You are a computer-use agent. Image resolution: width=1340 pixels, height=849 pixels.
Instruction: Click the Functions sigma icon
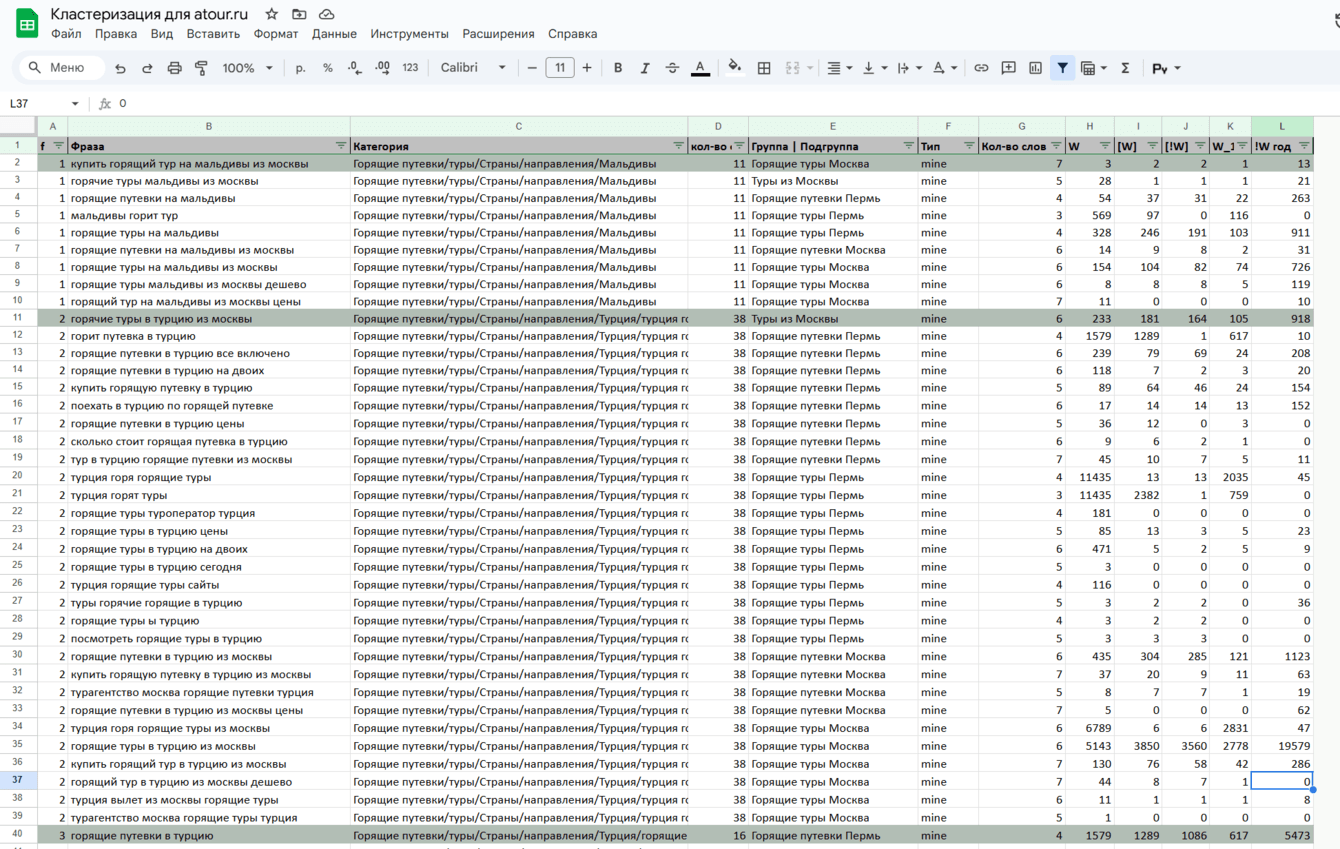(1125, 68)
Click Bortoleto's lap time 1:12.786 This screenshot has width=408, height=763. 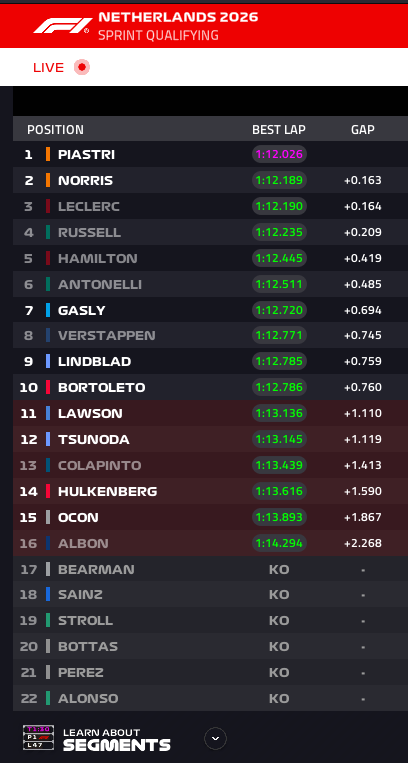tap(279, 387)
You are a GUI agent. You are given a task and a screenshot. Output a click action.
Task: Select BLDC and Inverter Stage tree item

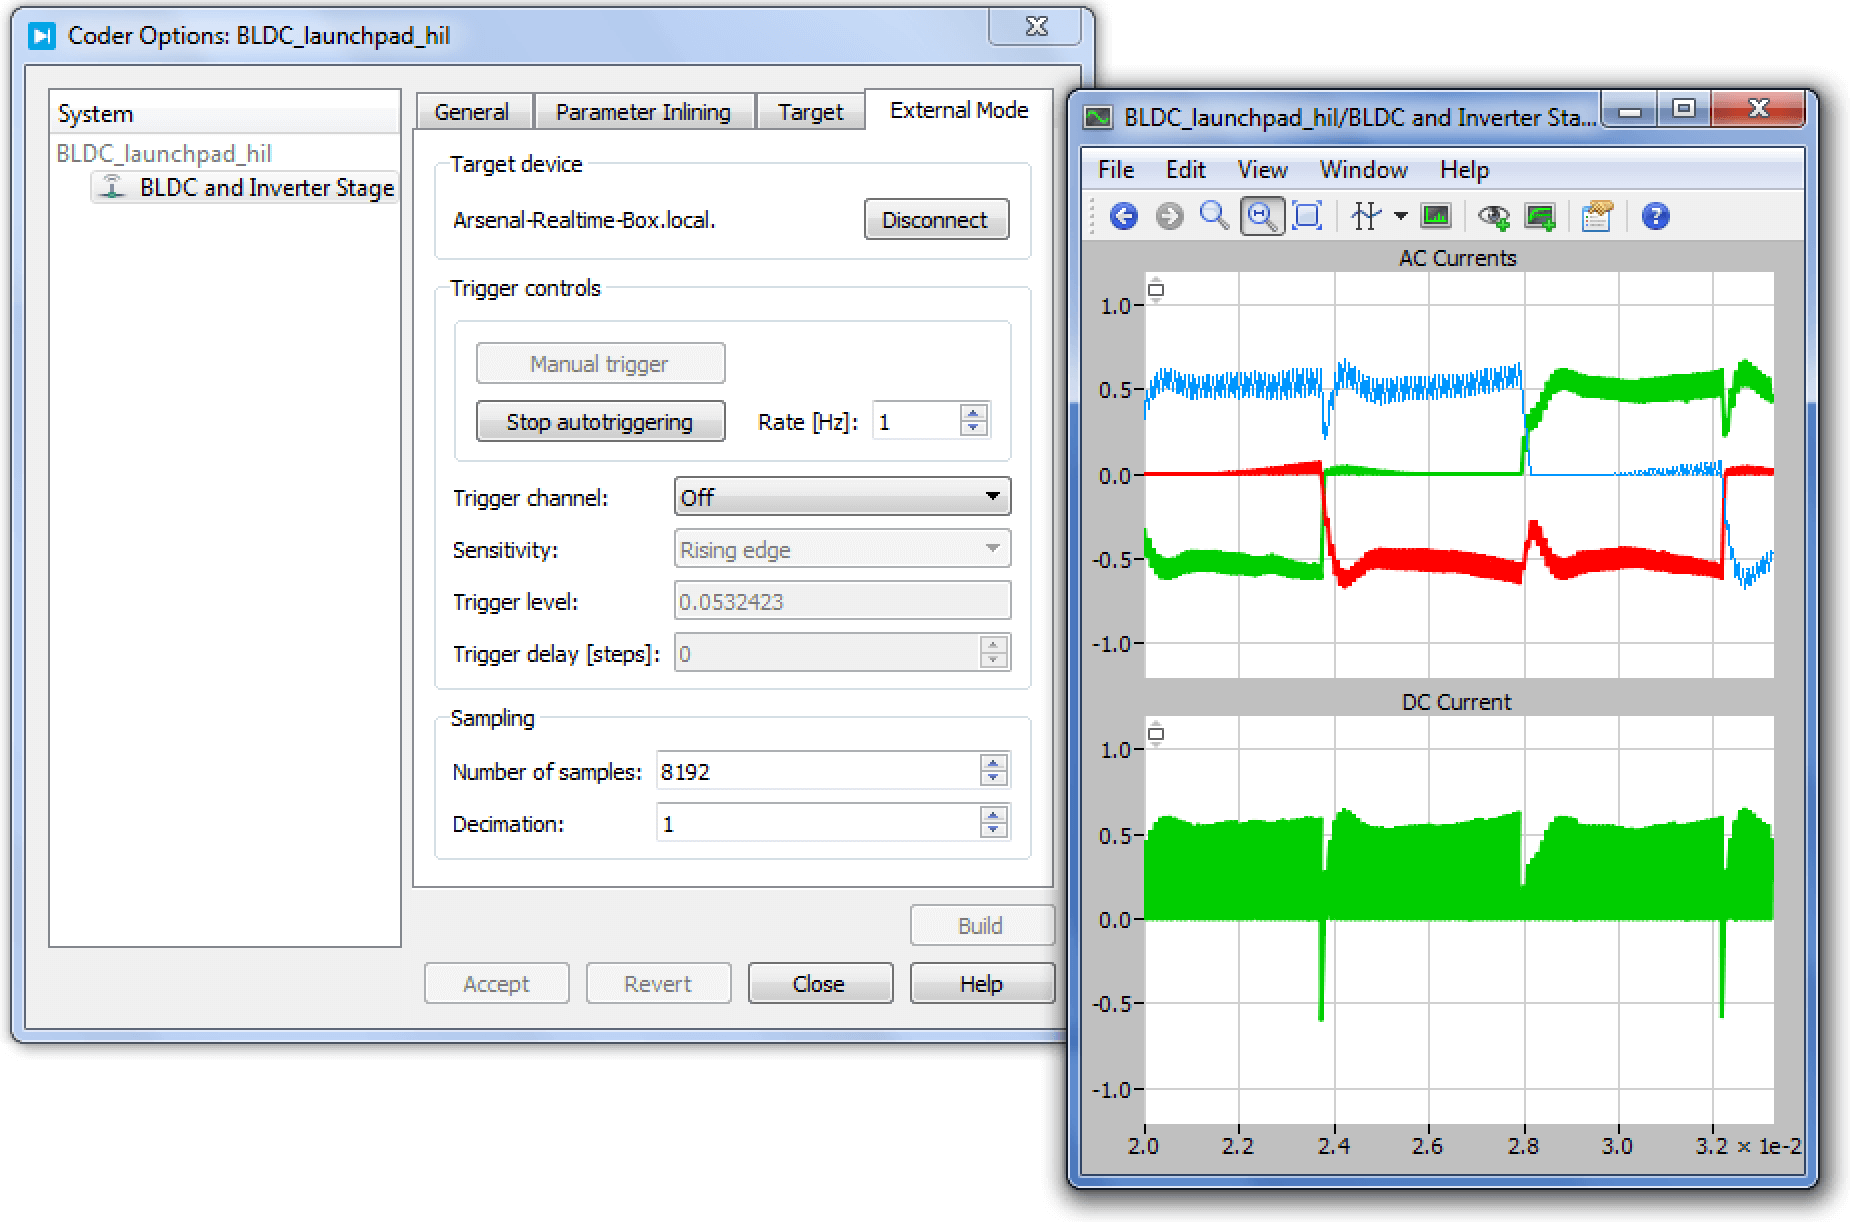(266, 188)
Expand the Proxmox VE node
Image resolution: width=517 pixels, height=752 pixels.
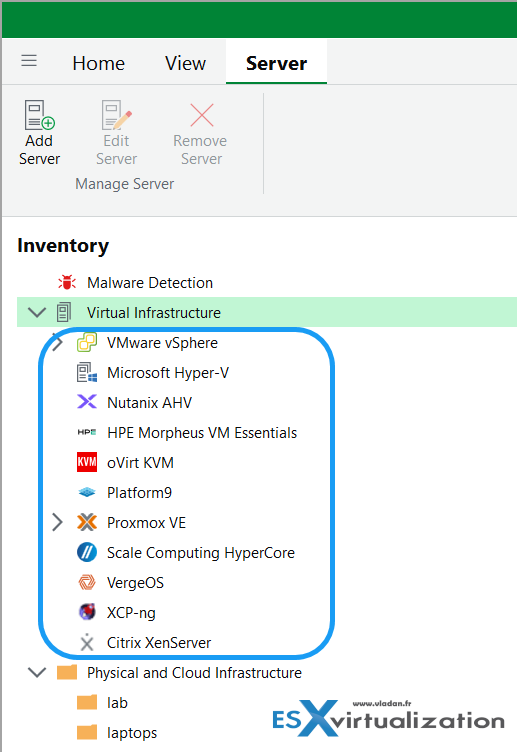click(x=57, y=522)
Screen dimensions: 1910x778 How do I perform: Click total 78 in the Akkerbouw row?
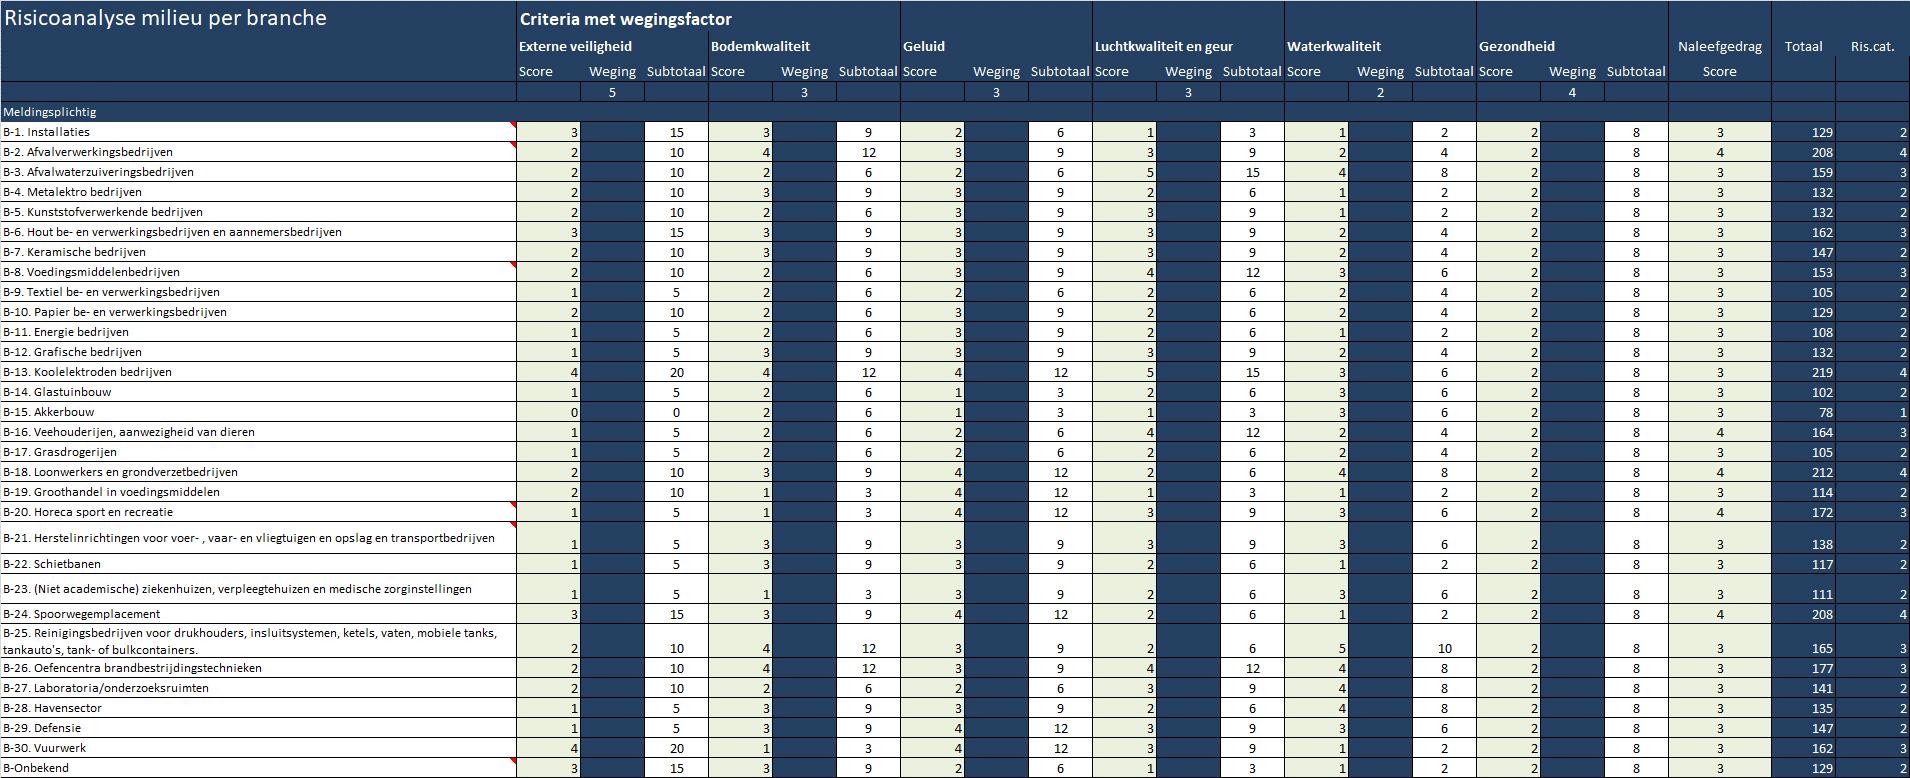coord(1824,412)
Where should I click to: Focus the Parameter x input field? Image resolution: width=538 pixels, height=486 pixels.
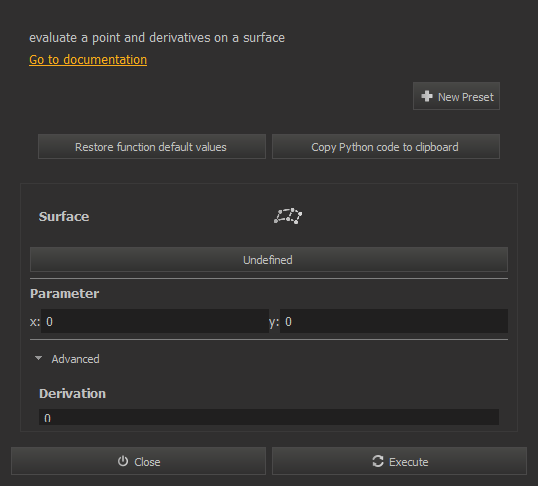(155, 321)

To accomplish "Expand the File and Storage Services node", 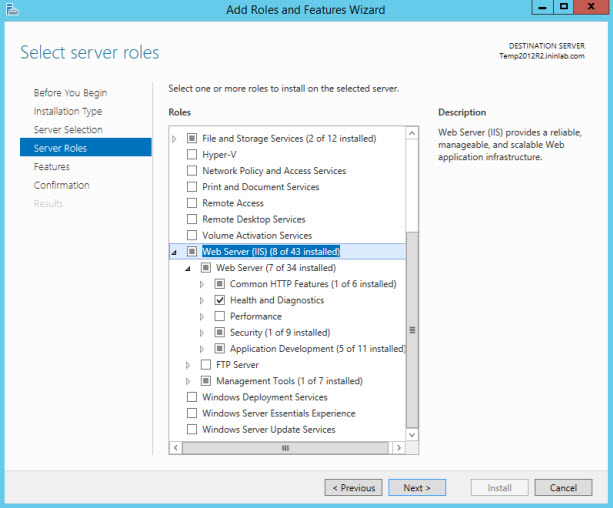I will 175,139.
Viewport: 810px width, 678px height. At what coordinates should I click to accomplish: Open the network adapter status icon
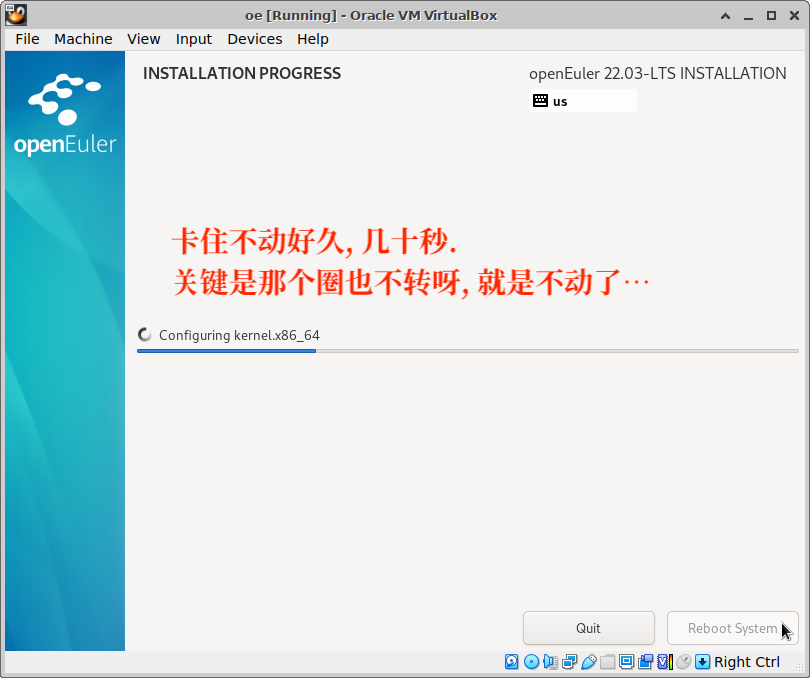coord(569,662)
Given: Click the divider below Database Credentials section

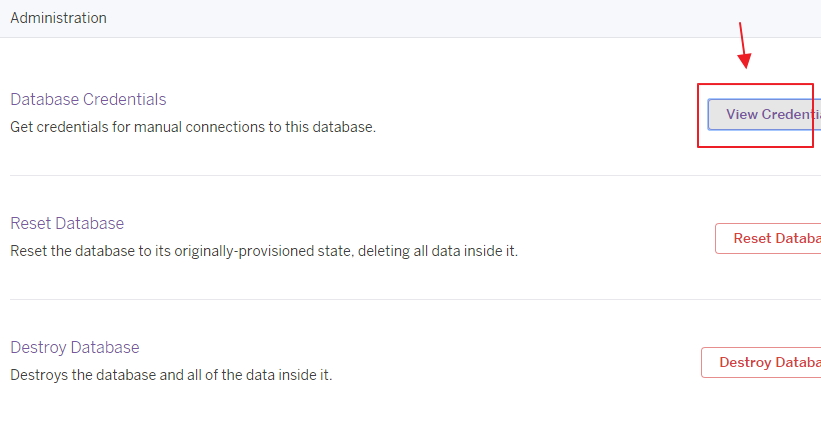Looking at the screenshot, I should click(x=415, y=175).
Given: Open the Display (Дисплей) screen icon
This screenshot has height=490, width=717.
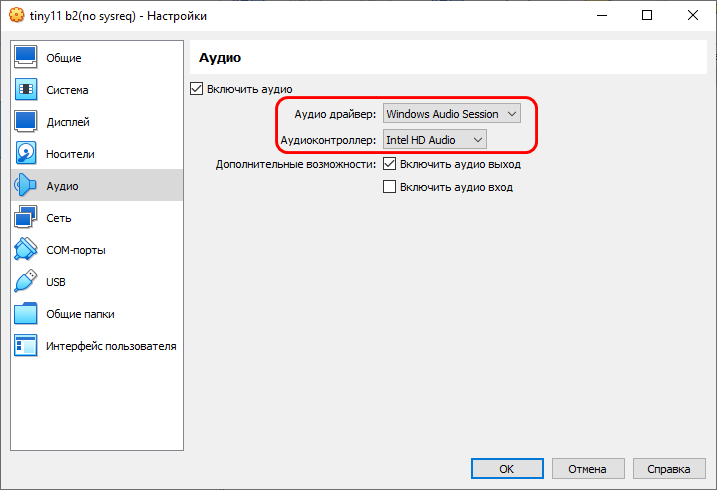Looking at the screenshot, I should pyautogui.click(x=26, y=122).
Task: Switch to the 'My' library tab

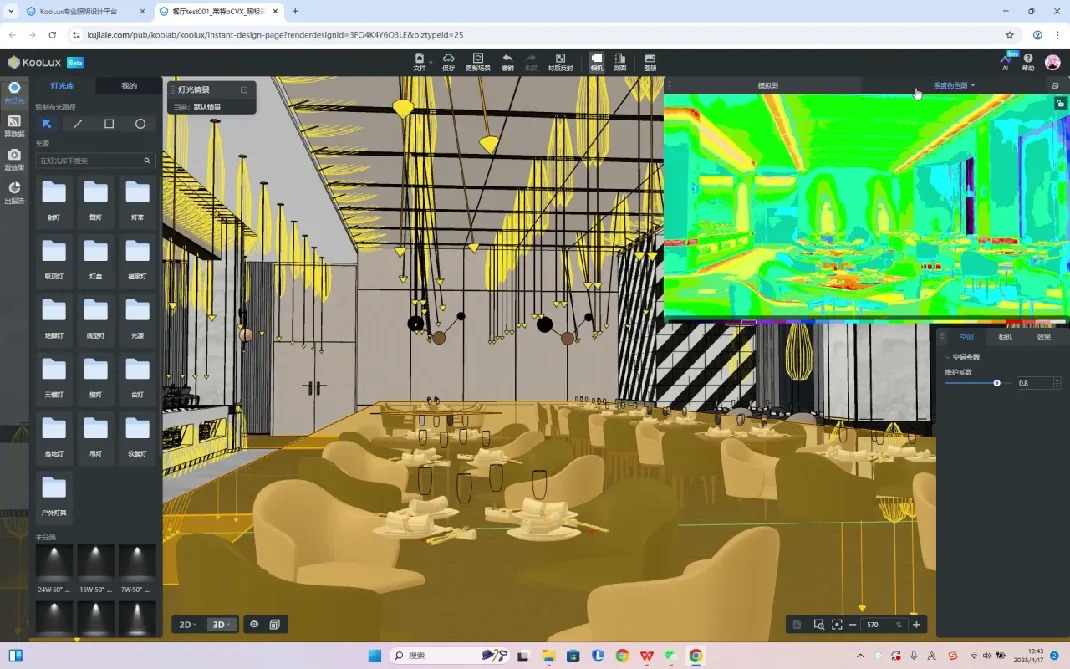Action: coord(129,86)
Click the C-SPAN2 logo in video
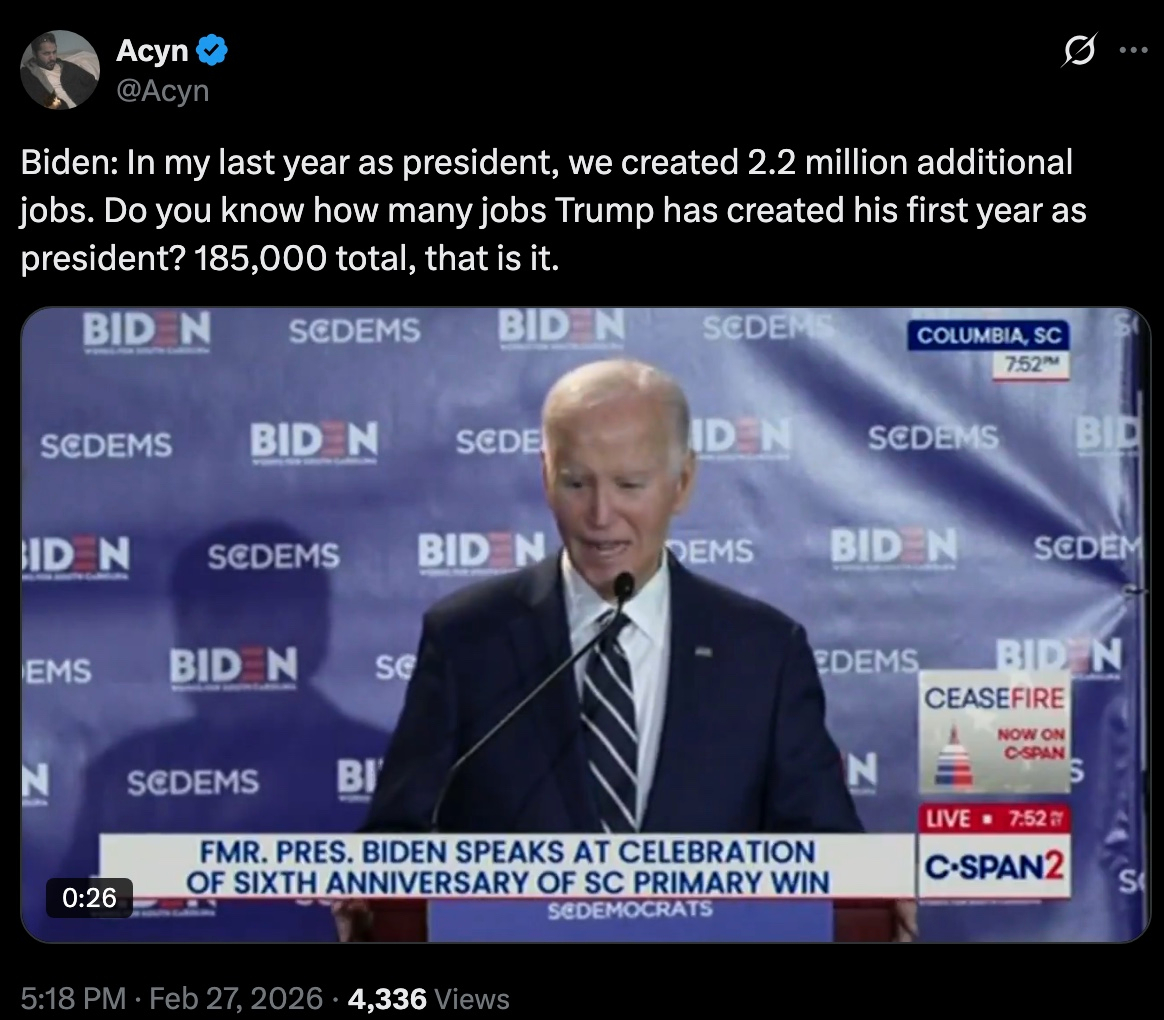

== == ==

WORK TO BE COMPLETED:
All lines that contain the word "agent" must be copied from the records above.

WORKED SOLUTION:
You are a computer-use agent. Image resolution: width=1340 pixels, height=849 pixels.
You are a GUI agent. You are given a task and a screenshot. Output a click action.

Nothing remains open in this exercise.